**What the task asks**. Continue the cryptsetup bug thread below, picking up after its last sentence.

**Document excerpt**.
>> Begin
Changed in cryptsetup (Ubuntu):
importance: Undecided → Wishlist
Revision history for this message
ceg (ceg) wrote :

concerning cryptsetup "wishlist":

Precautions like this show the level of safety and quality in implementing basic OS operations. If cryptsetup would check the given device before opening, this data loss would not occur now or any time later if blkid, an admin or another script makes an error.

Its just a wrong default to allow accessing individual raid members (its a dangerous operation).

i.e. "mount" returns "unknown filesytem type linux_raid_member“ for filesystems on raid members and will only mount it given the -t option, cryptsetup (or the kernel even?) should refuse by default, too, and maybe allow opening a "cypt on raid member" directly only with --force.

ceg (ceg)
description: updated
Revision history for this message
ceg (ceg) wrote :

finaly found that "cryptsetup isLuks" is actually used in scripts/local-top/cryptroot line 236:
 if /sbin/cryptsetup isLuks $cryptsource > /dev/null 2>&1; then

Please remember to have the bootscripts output messages about what they are doing and their results to the (hidden) text console. Not only this thing could have showed up much earlier and been a piece of cake to debug.

ceg (ceg)
description: updated
Revision history for this message
ceg (ceg) wrote :

> Well, we can consider it a wishlist bug that 'cryptsetup isLuks' returns true in this case;
> fixing that isn't actually relevant to resolving the problem you're having.

As the cryptsetup init checks the device with "cryptsetup isLuks" it would actually stop that raid desyncing (i.e. fix the problem).

Even if blkid or some confused user continues to throw wrong/arbitrary UUIDs at it.

So IMHO its a real bug for cryptsetup upstream.

Revision history for this message
Steve Langasek (vorlon) wrote :

No, you're looking at it backwards. cryptsetup should not have to carry any embedded information about what identifies a RAID container, that's the responsibility of blkid. The bug is that the cryptsetup job is *being called at all* for this block device.

Revision history for this message
ceg (ceg) wrote :

Agreed.

Cryptsetup can just use blkid (if available) to safety check if the user or a buggy/incorrect script of his is not trying to open a RAID type device.

Revision history for this message
Scott James Remnant (Canonical) (canonical-scott) wrote :

My understanding of this problem:

blkid currently, deliberately, returns only the first detected RAID or LUKS container for a filesystem - with the checking order being raid first.

This means if a partition has both a RAID and LUKS signature, it will always be returned as RAID.
>> End
**Provided records**.
>> Begin
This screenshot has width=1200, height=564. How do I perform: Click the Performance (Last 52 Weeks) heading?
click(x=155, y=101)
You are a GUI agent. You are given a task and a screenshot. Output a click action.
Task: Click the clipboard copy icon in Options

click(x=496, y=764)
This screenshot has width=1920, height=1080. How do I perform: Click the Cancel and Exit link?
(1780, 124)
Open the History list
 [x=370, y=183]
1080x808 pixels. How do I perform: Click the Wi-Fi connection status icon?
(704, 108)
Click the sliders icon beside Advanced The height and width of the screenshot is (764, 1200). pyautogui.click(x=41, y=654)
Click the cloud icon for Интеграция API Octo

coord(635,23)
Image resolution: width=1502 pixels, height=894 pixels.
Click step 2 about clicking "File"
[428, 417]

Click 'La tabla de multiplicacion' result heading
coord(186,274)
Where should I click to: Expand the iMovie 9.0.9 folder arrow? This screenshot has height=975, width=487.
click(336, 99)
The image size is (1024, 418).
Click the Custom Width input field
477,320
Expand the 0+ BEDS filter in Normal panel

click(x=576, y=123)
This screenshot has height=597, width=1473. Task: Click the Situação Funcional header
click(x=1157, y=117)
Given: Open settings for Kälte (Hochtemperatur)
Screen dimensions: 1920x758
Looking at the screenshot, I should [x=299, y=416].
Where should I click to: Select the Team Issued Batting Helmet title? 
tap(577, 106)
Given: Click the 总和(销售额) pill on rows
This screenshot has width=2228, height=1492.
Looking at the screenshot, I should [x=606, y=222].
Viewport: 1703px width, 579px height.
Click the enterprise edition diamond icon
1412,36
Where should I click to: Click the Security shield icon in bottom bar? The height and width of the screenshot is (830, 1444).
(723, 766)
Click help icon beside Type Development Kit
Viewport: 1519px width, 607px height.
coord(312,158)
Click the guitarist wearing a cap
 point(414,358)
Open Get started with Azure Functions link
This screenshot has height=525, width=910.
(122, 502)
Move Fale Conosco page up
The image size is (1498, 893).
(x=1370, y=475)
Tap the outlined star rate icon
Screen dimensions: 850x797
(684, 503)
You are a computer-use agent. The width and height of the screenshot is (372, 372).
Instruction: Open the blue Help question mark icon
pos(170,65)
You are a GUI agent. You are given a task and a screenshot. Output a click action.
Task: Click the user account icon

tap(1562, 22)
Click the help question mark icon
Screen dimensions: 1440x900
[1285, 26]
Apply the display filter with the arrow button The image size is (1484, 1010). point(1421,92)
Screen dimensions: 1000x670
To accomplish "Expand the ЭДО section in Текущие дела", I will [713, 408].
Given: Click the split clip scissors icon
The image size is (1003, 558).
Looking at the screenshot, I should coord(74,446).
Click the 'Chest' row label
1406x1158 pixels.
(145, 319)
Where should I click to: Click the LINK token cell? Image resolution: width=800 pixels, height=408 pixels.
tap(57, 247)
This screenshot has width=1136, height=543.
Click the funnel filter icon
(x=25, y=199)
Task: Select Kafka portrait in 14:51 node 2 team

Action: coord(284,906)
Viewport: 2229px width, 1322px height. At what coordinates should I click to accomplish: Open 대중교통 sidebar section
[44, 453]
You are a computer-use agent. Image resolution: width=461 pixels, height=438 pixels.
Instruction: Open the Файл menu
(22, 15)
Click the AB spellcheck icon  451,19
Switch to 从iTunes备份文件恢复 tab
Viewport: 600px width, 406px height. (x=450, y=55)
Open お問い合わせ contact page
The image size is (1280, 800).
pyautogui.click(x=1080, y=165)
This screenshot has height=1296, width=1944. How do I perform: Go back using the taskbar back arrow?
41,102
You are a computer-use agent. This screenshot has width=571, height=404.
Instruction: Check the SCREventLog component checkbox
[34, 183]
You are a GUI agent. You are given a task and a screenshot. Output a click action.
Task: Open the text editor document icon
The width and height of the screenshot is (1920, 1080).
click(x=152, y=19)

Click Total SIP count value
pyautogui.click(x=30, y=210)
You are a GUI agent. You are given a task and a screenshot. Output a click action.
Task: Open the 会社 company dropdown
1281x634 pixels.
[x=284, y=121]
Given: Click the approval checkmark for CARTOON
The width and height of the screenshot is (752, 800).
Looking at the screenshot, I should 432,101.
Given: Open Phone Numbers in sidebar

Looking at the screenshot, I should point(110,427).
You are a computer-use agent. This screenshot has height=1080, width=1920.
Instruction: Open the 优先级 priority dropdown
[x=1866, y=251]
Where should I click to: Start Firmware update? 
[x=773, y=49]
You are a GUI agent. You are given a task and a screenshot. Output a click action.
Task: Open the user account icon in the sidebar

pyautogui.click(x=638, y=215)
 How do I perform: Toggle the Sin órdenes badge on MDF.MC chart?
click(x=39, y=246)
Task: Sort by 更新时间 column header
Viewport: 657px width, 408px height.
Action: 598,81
>> End
**Output for this exercise**.
You request that we invert this, so that a partition that has both a RAID and LUKS signature is now returned as LUKS.

My concern here is that in the case where we added LUKS to that break-out rule, we were only changing a "no answer" result to one with a probably valid (or at least not dangerously invalid) answer.

The change you're asking for is *changing* an existing answer.

Why is it impossible that there are systems out there whose RAID devices have left-over LUKS metadata on them?

Changed in util-linux (Ubuntu):
status: Confirmed → Triaged
status: Triaged → Incomplete
Revision history for this message
ceg (ceg) wrote :

> blkid currently, deliberately, returns only the first detected RAID or LUKS container
> for a filesystem - with the checking order being raid first.

Did someone change it already?

The issue I reported is actually the other way around. A RAID member device partition (version 0.90 metadata, located at the end of the device) where the assembled raid contained LUKS was identified as being LUKS. Leading to a random raid member being opened and mounted instead of the then degraded raid device (corrupting of the raid integrity).

AFAIK:
blkid was patched more lately to give LUKS priority over fs signatures, because cryptsetup missed to wipe existing metadata at least in the past. (In addition to giving RAID priority over FSs.) But with this change, LUKS was also (errornously) given priority over RAID, leading to the issue at hand.

I think RAID must have priority not only over FSs but also over LUKS.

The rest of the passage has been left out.